Assigned task: What you return should be only the lines in the entries below between the one holding "This screenshot has width=1205, height=913." and the one holding "Screen dimensions: 305x190", ends included, with every picture left out.

Provided data:
· · · · · · ·
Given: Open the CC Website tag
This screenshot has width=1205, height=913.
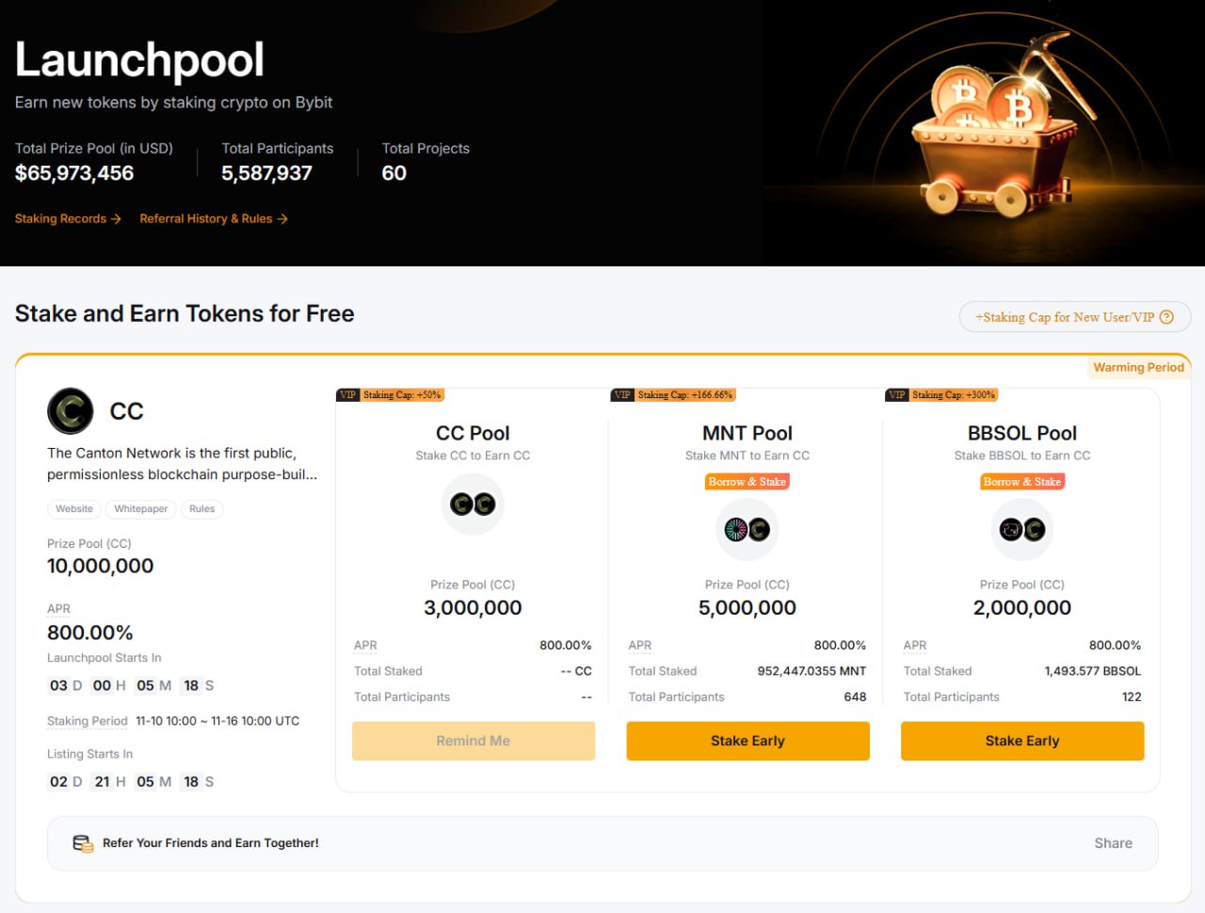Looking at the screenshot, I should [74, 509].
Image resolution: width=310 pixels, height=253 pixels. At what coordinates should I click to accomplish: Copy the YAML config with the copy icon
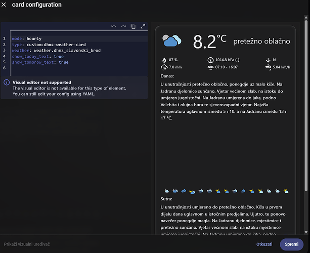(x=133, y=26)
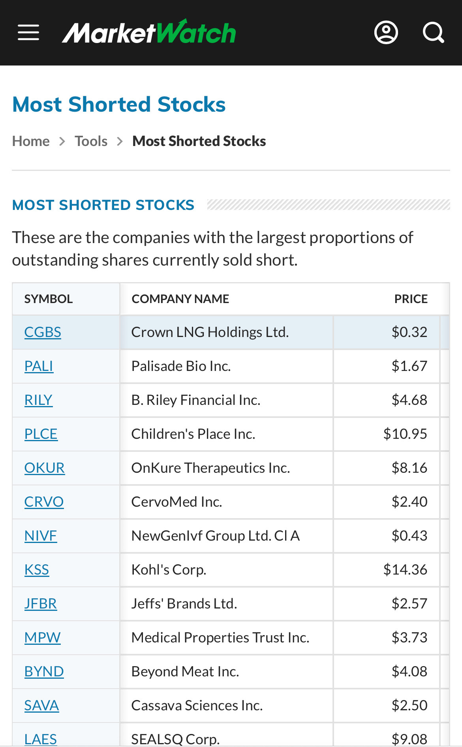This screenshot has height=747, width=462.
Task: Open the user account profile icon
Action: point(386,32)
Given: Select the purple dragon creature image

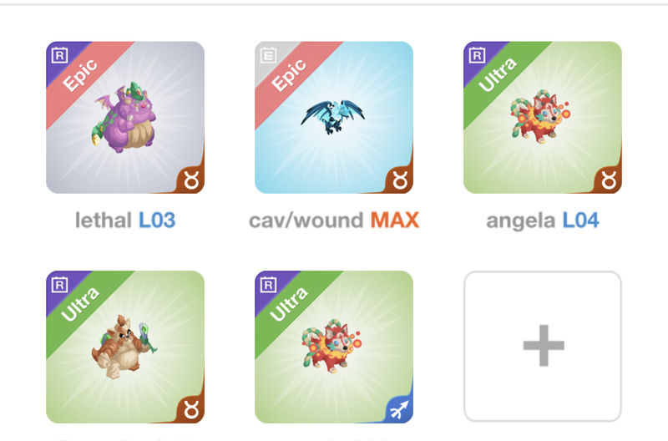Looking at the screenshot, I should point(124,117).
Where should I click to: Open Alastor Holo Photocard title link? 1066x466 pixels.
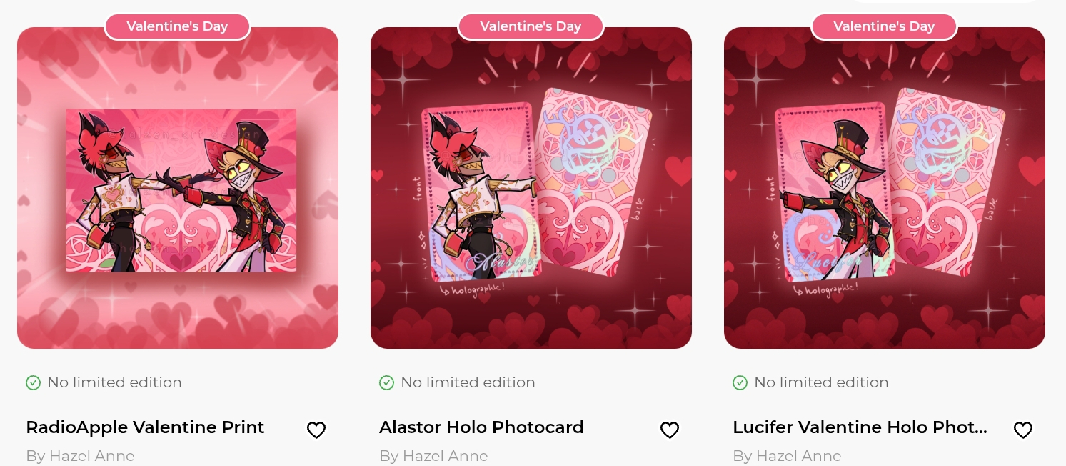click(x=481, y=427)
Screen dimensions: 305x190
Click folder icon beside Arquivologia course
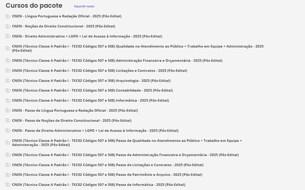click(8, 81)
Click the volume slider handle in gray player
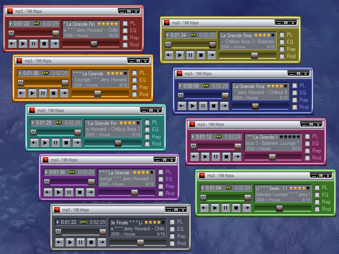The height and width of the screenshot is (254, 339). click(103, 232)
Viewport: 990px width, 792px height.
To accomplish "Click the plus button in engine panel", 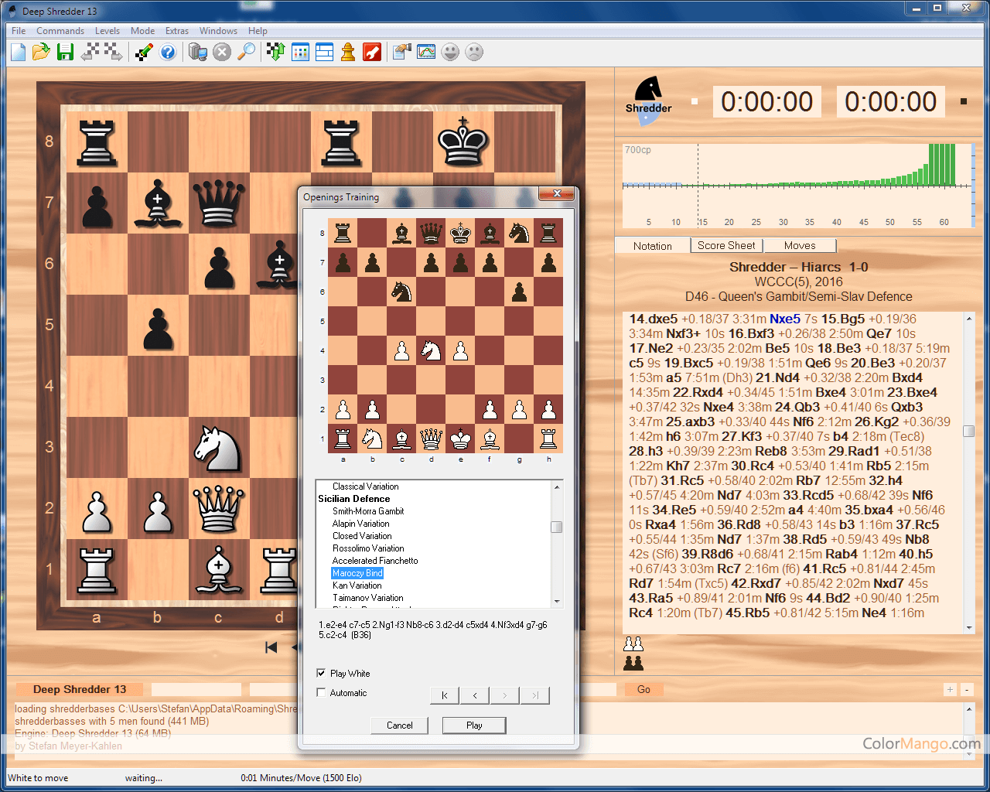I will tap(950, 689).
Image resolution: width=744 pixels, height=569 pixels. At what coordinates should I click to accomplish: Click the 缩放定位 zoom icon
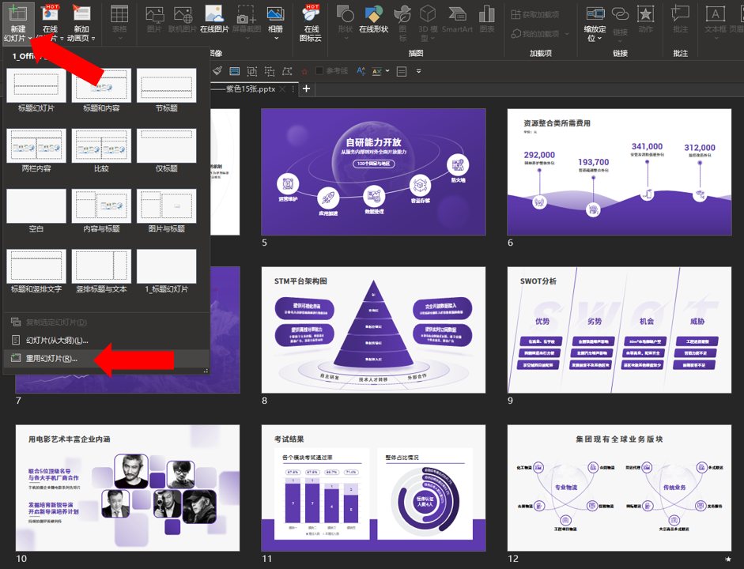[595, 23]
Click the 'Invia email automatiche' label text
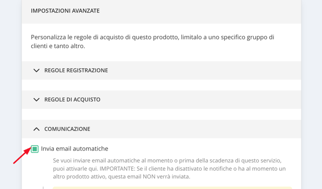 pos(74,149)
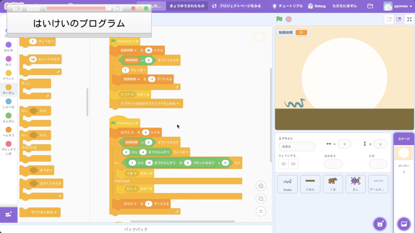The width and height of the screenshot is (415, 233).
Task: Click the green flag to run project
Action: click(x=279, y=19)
· · · · · · ·
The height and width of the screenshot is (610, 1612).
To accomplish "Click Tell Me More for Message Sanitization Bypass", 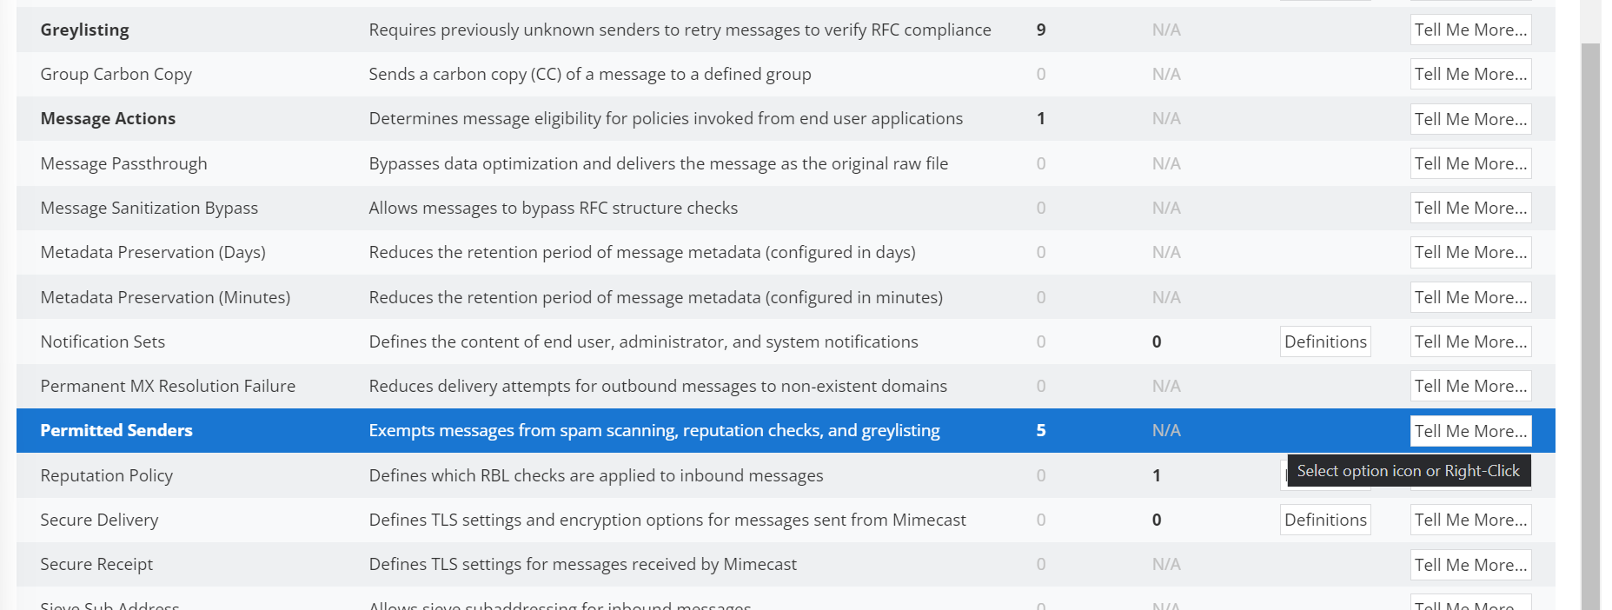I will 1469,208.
· · · · · · ·
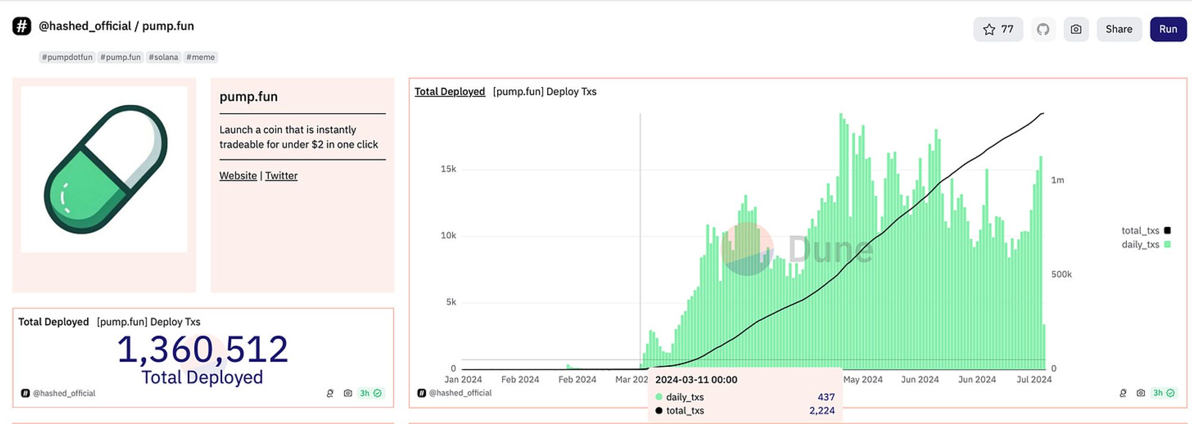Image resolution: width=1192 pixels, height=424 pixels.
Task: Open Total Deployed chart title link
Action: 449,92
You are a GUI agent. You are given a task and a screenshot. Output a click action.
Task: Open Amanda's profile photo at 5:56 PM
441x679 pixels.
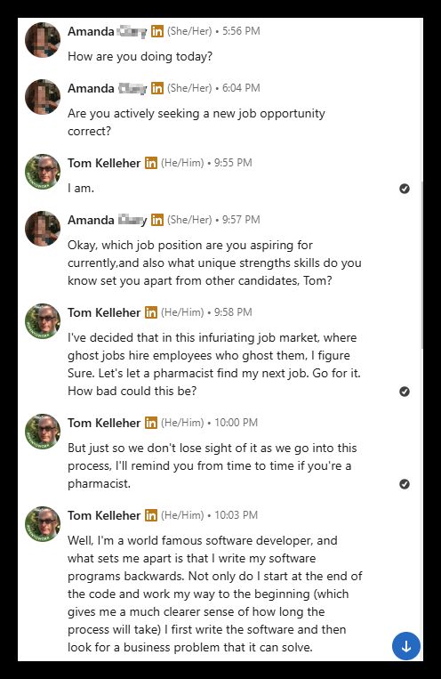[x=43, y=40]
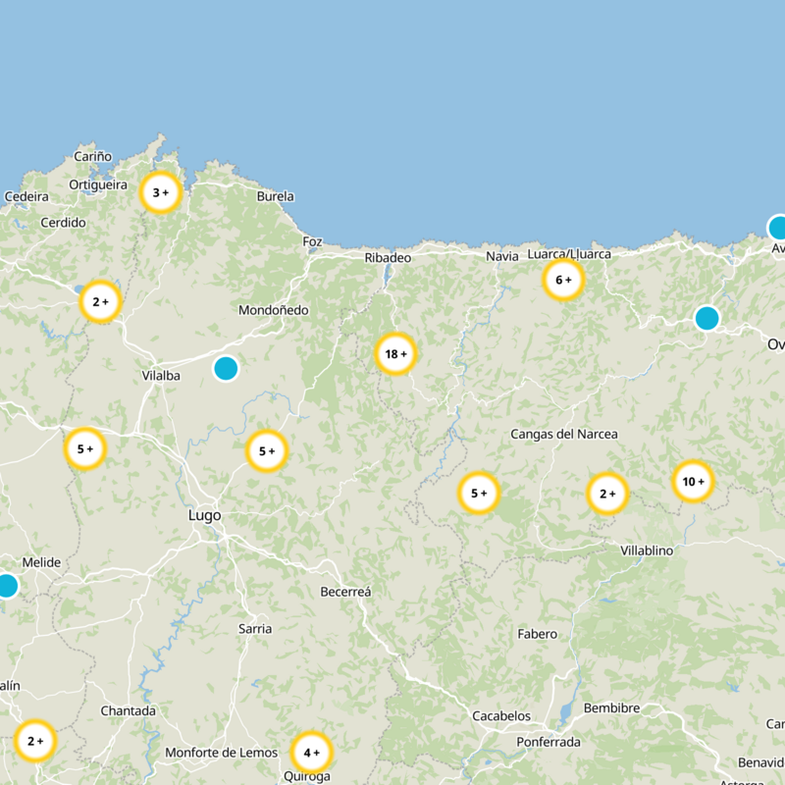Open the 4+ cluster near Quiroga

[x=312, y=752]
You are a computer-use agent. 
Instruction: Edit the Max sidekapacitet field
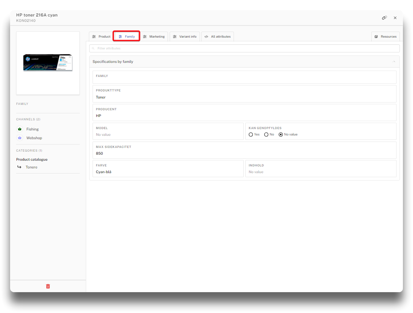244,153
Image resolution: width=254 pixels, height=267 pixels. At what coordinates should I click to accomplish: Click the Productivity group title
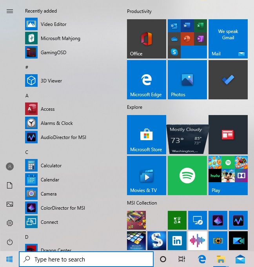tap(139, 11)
· · · · · · ·
Problem solution:
This screenshot has width=1205, height=913.
Looking at the screenshot, I should [74, 509].
Image resolution: width=310 pixels, height=253 pixels. At what coordinates should I click to accomplish: Copy the YAML config with the copy icon
(x=133, y=26)
This screenshot has height=747, width=462.
Task: Open the user account profile icon
Action: point(386,32)
Given: Select the purple dragon creature image

Looking at the screenshot, I should point(124,117).
Where should I click to: Open Alastor Holo Photocard title link? 1066x466 pixels.
click(x=481, y=427)
Screen dimensions: 305x190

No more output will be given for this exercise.